そんな憐に笑顔を向け、上谷はお辞儀する。
「初めまして。私、上谷 櫻っていいます。高校2年生です」
「えっ!?」
晴樹が上谷の言葉に鋭く反応した。
その様子に上谷は首を傾げながら
「どうしたんですか? 東雲君。何か……おかしなところでもありました?」
「いや……おかしいというか、お前ら……俺と同学年?」
「「そうですけど(だよ)?」」
二人して声を合わせて晴樹に言ってくる。
「マジか……」
晴樹は何だか最近の高校二年は童顔が多いなぁとも思った。
そういえば寮長の人が俺のこと童顔とか言っていたが…このさい気にしないでおこう。
「上谷。お前一人か?」
「え? あ、はい。そうですけど……今から転入生のクラスに向かわないと……」
おどおどした様子で晴樹の様子を伺ってくる上谷。
何故だか安心感みたいなものを感じつつ、上谷に向かって晴樹は言った。
「じゃあ一緒にいかないか? どうせそこまでだしな」
晴樹の言葉に上谷は呆然とした顔になる。
「え……いいんですか?」
「あぁ。変なのついてきてるしな」
晴樹は後ろを指でさす。そこにいたのはもちろん憐だった。
「変なのって、失礼だなぁ。一応同居人なのにさー」
憐は怒ったように頬を膨らむすがそれがまた男か女か区別がつかない。どちらかというと女の方だろう。
(いずれ性別聞こう……今はいいか)
同居人ということなので嫌でも顔を見ることになりそうだし、と心の中で思う。
それにしてもまた自分は上谷をなんで誘ったのだろうか。
今思えばこの決断は結構恥ずかしいことなんじゃないのか?
初対面で、一緒に行こうと誘うだなんんて。
「うぁ……!」
「東雲君? どうかしましたか?」
「い、いや……なんでもない。とにかく、行くか」
誰とも関わらない。そう決めていた。
これぐらいならいいだろう。許してくれるだろうと、晴樹は青空を仰いだ。
清々しい風が三人を包む。
——今思えば、これは始まりだったんだろう。
俺たちの、居場所を見つける長い旅は
まさに、これからだったんだ。
- Re: Return Days ( No.12 )
- 日時: 2010/11/18 20:06
- 名前: 遮犬 (ID: pD1ETejM)
どれぐらい作ったのだろう。
見渡す限り、自らの手で作った雪だるまがあった。
冷たい手で、必死に作った。
どれだけ念じても、雪だるまは動いてくれない。
動いては、くれない。
——どうして……動かないの?
呆然と、僕はそう呟いた。
表情がそれぞれ少し違う雪だるまたちを見渡しながら、
僕は、泣いた。
どれほど泣いただろうか。
泣いても泣いても、何も動かず、何も始まらなかった。
あぁ、これが一人なんだ、と。心から思った。
何て、何て悲しいのだろう。この世界は、そして、僕は。
涙が、止まらない。いや、止めたくなかった。
止めたら、感情がなくなるような気がして。
本当に、一人になるような気がして。
——僕は……どうしてここに生まれたの?
自分の作った雪だるまに問う。
しかし、表情は変わらない。少し笑ったような顔で雪だるまは僕の顔を覗く。
——もう……いいや。
何もかも、やめてしまえばいいと思った。
もう一度生まれ変わったら、いいと思った。
僕は、白い草原の中へと倒れこんだ。
だんだん体が冷たくなるのが分かる。

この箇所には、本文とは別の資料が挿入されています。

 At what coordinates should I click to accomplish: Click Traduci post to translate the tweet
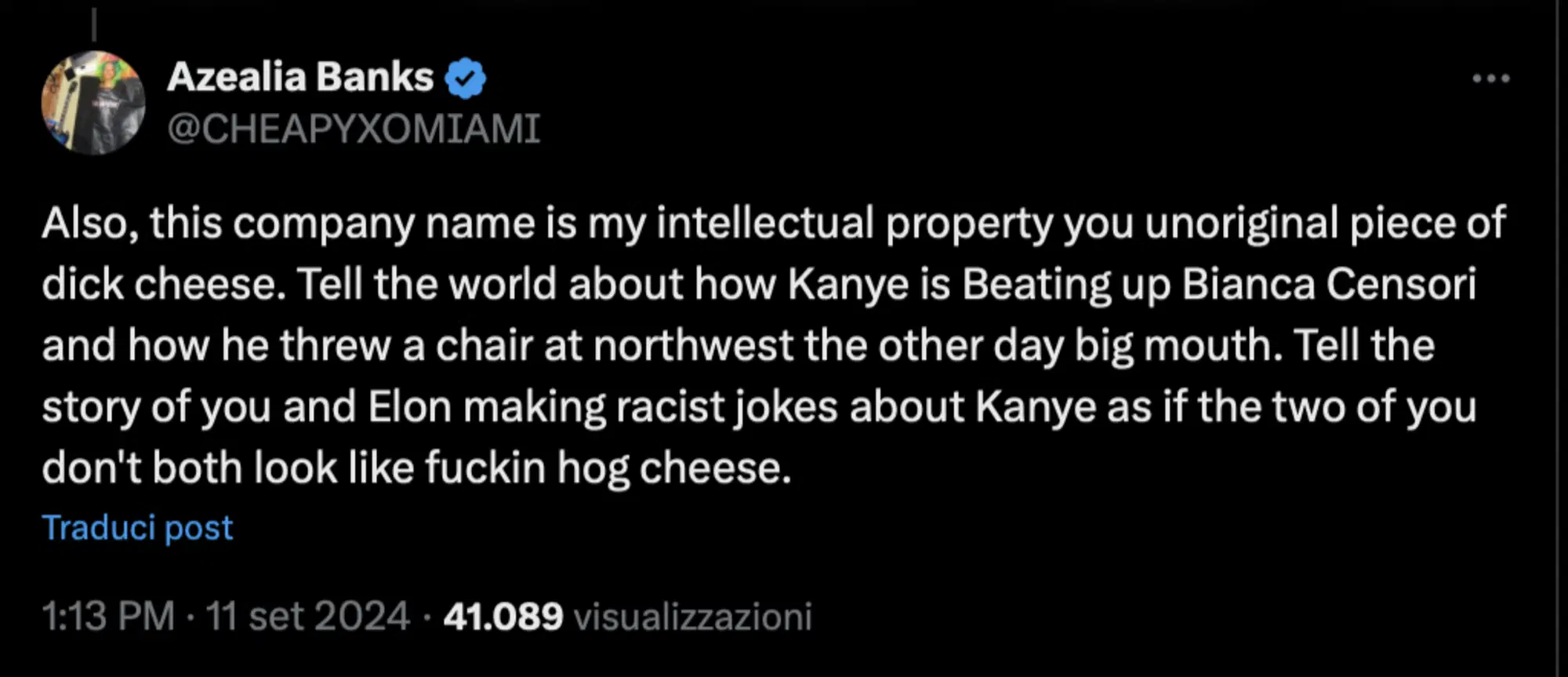click(x=137, y=527)
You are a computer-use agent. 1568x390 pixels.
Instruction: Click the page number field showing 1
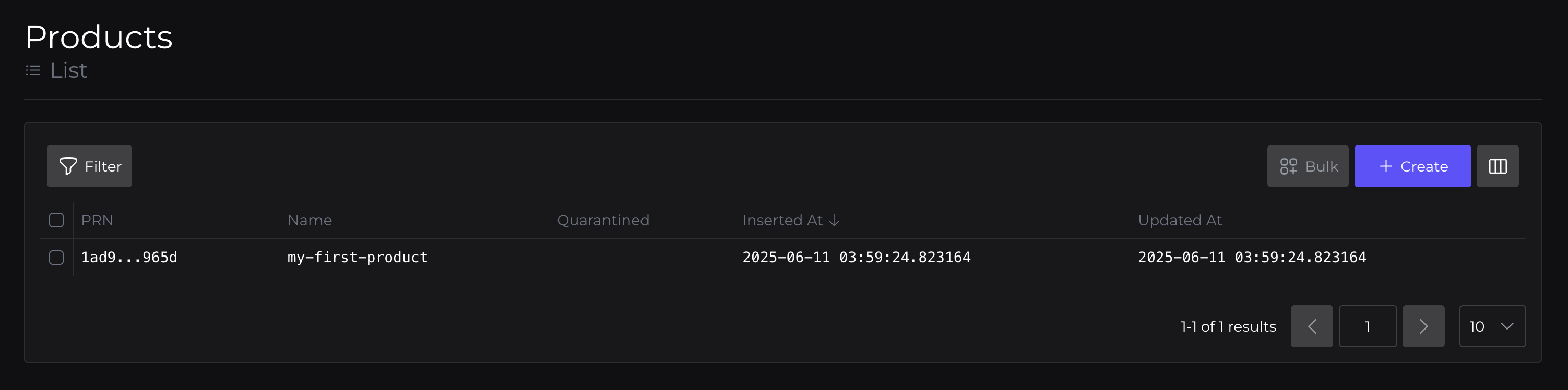[x=1367, y=326]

それも急速に。
——あぁ、悲しいな。
ゆっくりと、目を閉じた。
だが、その時ふと、手に優しい暖かさが伝わった。
それは僕の全てを優しく包み込むようだった。
僕は顔をあげた。
そこにいたのは、一人の少女だった。
——よかった。一人じゃなかったんだね。
そう、呟いて僕は、意識を失った。
優しい笑顔を浮かべる可憐な少女の姿を後にして。